··· Given entries

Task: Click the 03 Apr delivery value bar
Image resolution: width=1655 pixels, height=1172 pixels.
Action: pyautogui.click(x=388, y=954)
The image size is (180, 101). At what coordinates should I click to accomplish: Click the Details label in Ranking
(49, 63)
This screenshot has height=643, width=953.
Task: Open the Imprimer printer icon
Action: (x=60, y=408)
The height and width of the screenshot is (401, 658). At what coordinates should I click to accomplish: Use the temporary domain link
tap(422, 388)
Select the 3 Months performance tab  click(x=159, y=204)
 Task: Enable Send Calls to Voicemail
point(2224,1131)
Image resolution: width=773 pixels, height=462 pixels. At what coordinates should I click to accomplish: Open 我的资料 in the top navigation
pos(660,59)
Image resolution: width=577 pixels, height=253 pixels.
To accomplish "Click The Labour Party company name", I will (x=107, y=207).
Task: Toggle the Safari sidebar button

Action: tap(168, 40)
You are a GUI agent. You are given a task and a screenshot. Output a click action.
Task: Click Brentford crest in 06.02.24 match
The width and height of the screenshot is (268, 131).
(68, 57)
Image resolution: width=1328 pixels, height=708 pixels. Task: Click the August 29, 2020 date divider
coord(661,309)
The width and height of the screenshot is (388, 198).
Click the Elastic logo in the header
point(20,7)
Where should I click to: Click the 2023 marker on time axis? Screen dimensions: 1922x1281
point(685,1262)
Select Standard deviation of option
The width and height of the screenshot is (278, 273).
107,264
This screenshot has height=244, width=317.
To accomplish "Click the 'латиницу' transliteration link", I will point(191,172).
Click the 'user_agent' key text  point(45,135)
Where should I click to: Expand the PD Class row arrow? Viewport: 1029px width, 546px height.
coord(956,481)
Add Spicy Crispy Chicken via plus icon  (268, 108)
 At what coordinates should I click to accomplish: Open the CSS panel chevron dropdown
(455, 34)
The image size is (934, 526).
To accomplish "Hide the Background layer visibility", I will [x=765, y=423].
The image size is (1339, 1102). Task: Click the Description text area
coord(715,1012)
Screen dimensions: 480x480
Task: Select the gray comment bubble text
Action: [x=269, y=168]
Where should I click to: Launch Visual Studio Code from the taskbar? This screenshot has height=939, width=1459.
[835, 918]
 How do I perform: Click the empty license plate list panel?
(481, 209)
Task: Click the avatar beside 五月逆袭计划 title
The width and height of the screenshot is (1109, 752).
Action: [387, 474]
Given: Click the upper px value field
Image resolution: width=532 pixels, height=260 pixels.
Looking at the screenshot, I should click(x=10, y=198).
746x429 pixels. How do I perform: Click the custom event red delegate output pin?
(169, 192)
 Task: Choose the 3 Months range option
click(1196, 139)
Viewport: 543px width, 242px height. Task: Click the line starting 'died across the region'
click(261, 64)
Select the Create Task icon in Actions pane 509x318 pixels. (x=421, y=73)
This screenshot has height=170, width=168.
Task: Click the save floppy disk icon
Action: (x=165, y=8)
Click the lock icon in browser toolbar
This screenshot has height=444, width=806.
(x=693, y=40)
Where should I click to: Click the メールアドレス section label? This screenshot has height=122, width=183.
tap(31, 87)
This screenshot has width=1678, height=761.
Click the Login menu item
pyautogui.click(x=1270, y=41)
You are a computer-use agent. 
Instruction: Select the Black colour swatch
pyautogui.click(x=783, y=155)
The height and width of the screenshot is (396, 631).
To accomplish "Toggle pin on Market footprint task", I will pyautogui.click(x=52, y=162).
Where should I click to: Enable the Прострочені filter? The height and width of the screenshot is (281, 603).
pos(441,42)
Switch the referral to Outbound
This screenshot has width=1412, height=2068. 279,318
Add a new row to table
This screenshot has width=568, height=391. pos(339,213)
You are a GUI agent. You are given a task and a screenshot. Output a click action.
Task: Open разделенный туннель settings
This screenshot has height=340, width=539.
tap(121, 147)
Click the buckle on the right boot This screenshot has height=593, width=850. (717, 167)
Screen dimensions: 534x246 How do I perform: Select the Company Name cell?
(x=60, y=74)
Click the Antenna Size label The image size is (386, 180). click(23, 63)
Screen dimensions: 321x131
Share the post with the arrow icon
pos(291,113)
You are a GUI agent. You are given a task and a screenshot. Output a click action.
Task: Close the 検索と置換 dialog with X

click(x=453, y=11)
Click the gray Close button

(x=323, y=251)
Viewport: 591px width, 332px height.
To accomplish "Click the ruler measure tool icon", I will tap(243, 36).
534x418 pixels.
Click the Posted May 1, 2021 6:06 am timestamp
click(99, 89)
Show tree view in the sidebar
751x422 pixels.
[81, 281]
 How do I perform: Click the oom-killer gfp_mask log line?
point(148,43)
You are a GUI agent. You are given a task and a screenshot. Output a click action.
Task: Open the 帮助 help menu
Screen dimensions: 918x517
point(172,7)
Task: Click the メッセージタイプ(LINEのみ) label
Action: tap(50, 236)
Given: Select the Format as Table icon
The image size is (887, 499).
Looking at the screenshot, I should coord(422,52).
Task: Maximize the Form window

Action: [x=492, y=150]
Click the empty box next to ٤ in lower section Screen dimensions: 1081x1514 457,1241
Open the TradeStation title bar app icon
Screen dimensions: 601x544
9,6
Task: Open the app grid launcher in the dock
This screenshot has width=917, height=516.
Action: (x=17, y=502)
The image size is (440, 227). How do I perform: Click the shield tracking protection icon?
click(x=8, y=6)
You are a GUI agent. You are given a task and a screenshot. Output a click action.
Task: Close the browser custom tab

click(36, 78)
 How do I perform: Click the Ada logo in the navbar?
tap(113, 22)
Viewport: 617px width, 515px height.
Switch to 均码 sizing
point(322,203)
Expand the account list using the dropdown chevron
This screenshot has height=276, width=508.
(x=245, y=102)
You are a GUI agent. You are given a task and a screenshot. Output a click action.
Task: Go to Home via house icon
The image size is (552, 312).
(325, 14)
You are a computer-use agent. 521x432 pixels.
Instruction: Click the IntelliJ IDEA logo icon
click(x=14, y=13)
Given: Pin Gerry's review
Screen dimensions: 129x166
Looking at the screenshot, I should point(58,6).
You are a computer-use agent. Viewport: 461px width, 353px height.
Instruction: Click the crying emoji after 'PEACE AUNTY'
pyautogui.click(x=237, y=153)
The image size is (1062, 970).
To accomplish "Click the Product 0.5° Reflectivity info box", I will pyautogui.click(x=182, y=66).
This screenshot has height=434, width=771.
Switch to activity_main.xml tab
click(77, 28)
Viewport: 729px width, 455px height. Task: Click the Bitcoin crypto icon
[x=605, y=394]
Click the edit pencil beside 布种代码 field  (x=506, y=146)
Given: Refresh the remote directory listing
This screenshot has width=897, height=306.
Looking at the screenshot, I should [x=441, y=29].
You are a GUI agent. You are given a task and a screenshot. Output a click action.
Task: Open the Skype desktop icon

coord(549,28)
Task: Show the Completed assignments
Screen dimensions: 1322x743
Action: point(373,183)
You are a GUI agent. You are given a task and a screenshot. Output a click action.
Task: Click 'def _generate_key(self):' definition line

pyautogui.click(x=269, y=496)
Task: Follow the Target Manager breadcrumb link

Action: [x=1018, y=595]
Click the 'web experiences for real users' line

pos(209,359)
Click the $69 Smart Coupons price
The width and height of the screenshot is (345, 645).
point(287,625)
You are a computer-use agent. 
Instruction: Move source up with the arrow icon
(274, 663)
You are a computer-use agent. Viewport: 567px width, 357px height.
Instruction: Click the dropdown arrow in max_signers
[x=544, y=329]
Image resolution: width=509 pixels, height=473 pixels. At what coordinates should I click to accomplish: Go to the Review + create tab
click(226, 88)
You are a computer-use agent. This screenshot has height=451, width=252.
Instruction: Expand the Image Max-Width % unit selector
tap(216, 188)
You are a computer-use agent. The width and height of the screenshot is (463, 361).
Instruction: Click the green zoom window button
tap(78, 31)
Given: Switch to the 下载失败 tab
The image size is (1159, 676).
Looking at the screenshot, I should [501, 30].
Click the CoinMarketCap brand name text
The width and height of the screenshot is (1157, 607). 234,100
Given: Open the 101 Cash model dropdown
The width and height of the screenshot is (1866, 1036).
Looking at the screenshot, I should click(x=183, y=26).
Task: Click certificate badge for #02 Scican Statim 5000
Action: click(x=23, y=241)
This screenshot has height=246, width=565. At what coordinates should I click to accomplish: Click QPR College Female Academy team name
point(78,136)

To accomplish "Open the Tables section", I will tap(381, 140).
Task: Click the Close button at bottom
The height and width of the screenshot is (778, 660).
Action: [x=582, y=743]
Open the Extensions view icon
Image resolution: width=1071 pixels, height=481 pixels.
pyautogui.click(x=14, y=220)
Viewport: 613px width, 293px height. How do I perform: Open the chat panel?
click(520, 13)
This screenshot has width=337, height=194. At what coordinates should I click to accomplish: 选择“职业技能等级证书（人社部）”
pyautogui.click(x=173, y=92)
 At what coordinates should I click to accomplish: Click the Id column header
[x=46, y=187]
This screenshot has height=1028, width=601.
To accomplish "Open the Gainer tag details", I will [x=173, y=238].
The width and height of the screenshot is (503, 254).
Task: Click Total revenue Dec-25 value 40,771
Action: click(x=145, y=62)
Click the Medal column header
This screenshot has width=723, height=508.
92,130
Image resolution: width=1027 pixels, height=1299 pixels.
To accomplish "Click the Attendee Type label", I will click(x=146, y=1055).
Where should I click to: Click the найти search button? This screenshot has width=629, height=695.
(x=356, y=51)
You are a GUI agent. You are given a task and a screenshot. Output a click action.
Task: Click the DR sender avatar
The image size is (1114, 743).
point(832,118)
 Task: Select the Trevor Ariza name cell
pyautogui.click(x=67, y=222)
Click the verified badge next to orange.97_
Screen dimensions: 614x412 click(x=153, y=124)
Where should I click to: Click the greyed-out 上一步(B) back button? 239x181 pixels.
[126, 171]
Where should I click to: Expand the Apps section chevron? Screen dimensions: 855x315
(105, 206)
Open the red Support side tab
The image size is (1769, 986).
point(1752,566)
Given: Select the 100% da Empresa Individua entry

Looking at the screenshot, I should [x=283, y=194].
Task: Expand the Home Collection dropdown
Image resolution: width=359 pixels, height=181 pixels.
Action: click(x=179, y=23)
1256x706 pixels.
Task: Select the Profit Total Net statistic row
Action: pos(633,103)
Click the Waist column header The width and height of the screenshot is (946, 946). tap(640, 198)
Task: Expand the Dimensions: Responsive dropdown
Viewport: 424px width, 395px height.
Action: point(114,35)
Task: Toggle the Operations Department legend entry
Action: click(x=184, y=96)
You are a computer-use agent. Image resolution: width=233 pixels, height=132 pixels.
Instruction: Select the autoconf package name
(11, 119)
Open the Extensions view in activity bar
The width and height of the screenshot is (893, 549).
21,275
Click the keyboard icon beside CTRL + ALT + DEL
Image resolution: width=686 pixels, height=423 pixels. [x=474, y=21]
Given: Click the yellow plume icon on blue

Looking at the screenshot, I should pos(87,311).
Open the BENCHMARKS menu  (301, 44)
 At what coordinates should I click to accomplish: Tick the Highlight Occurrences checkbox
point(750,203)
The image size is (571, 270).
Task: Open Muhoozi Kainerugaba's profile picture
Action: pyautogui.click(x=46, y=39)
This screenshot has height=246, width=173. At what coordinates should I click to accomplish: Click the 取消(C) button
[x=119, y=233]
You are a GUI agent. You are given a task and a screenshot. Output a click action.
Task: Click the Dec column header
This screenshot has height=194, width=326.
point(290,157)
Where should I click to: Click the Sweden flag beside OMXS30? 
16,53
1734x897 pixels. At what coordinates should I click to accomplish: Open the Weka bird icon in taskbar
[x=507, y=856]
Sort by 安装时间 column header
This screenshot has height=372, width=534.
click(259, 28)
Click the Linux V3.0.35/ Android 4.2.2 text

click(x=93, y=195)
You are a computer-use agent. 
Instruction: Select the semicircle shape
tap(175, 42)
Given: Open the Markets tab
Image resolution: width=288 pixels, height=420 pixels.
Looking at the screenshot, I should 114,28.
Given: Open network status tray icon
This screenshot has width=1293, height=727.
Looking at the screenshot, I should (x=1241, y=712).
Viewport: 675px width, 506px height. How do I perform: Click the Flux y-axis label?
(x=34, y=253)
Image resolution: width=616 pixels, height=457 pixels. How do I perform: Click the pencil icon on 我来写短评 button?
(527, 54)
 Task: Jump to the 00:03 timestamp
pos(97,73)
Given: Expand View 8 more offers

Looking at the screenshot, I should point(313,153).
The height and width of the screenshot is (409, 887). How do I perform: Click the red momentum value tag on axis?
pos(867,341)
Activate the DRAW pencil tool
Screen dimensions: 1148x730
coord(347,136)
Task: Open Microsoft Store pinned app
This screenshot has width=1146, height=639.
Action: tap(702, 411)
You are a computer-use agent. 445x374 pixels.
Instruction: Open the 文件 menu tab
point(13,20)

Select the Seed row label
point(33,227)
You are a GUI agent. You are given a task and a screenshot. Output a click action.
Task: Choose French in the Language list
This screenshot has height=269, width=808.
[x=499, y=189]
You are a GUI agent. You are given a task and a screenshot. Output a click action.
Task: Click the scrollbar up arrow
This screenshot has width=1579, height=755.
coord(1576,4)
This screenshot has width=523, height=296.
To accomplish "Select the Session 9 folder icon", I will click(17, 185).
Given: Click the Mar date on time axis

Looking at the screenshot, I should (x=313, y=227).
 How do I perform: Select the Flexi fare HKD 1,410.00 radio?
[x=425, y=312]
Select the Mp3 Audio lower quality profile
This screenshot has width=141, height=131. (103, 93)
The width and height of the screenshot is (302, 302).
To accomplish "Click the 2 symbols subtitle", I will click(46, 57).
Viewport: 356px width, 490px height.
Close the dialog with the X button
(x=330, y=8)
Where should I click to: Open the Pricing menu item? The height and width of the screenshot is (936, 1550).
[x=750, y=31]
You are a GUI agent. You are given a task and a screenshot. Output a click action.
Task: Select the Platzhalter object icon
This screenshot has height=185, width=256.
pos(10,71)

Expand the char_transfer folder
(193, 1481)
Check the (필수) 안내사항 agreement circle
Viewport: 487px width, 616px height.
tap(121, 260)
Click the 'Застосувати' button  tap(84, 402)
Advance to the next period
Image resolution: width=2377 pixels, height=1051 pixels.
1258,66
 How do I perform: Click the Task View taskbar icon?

······

● **Exercise details**
Copy the material from the line with "Where should I click to: Click the 2023" up to and including the line with "will [x=765, y=423].", requests included, and scale every click coordinate in the answers by 2.4, rounding to whole numbers with halves rounded up. Leave all numbers in the requests unchanged.

● **Exercise result**
Where should I click to: Click the 2023 marker on time axis? Screen dimensions: 1922x1281
point(1644,3029)
Select Standard deviation of option
The width and height of the screenshot is (278, 273).
257,634
This screenshot has height=244, width=317.
To accomplish "Click the 'латиницу' transliteration link", I will point(458,413).
Click the 'user_agent' key text  point(108,324)
Where should I click to: Expand the PD Class row arrow? Viewport: 1029px width, 546px height.
coord(2294,1154)
Add Spicy Crispy Chicken via plus icon  (643, 259)
 At what coordinates should I click to accomplish: Open the CSS panel chevron dropdown
(1092, 82)
The image size is (934, 526).
To accomplish "Hide the Background layer visibility", I will [x=1836, y=1015].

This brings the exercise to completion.